_ENTRIES SHOWN_
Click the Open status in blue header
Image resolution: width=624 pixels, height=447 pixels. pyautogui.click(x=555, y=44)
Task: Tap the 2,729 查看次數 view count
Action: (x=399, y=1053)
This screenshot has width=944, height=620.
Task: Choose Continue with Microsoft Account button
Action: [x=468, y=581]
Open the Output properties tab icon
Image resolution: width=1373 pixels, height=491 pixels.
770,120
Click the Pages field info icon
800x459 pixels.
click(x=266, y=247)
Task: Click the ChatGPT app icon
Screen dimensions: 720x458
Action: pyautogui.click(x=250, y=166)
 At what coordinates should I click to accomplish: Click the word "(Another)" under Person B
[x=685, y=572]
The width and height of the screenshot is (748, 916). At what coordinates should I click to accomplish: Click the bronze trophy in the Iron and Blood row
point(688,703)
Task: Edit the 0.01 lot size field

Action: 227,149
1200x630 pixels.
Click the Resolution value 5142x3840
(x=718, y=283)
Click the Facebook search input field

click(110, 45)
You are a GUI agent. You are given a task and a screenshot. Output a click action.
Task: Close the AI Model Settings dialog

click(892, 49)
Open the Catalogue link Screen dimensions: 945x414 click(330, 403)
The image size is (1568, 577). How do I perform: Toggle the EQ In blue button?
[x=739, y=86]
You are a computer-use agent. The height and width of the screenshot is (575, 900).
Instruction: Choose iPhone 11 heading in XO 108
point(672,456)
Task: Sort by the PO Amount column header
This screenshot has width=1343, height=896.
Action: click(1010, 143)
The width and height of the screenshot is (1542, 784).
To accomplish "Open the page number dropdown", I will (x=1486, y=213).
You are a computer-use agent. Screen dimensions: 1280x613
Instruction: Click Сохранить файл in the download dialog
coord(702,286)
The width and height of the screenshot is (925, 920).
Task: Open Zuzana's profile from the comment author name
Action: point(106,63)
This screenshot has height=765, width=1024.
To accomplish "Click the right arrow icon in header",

_REQUIRED ACTION_
Show every line above where "icon" is found.

_SOLUTION FOR THIS EXERCISE_
Open the Output properties tab icon
Click the Pages field info icon
Task: Click the ChatGPT app icon
To accomplish "Click the right arrow icon in header",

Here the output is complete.